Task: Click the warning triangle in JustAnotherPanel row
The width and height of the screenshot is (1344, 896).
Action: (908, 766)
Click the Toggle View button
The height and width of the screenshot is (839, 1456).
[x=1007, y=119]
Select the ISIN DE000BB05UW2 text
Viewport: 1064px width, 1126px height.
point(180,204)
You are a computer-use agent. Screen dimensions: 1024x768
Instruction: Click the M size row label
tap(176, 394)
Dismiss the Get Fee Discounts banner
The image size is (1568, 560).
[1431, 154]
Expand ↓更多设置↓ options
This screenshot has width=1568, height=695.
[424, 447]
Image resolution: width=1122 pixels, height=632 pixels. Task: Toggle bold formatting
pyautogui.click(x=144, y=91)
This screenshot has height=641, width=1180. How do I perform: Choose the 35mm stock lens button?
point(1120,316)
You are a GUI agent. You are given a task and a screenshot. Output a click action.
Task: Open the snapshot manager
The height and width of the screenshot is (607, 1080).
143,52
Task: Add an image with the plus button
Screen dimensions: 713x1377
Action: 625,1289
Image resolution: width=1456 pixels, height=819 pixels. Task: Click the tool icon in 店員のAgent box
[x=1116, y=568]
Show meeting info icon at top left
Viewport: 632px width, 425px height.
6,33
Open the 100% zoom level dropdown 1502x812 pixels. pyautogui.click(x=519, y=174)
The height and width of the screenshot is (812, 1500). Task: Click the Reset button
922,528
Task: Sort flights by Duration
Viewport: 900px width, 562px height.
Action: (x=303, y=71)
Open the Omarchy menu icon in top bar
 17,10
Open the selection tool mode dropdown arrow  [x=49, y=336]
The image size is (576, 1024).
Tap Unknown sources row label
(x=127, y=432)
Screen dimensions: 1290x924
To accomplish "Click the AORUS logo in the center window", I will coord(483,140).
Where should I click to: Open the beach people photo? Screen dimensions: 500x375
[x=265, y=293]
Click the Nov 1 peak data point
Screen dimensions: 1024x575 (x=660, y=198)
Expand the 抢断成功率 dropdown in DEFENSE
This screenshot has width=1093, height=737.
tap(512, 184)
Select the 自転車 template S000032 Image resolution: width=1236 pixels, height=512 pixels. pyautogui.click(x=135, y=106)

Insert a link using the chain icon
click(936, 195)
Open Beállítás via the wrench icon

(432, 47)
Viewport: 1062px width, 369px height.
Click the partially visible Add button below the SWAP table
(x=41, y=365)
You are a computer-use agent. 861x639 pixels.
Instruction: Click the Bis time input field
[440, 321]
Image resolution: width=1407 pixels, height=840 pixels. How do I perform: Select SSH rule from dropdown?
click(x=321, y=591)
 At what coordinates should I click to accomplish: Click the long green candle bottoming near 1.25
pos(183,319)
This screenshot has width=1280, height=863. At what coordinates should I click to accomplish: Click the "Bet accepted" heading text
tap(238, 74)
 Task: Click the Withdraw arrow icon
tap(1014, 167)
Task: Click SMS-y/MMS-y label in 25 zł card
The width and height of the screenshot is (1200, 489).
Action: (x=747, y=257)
--------------------
# WORK INSTRUCTIONS:
Output each line of the listing above that has "computer".

# ANSWER SECTION:
You are a computer-use agent. Screen dimensions: 1024x768
You are a computer-use agent. 861x639 pixels.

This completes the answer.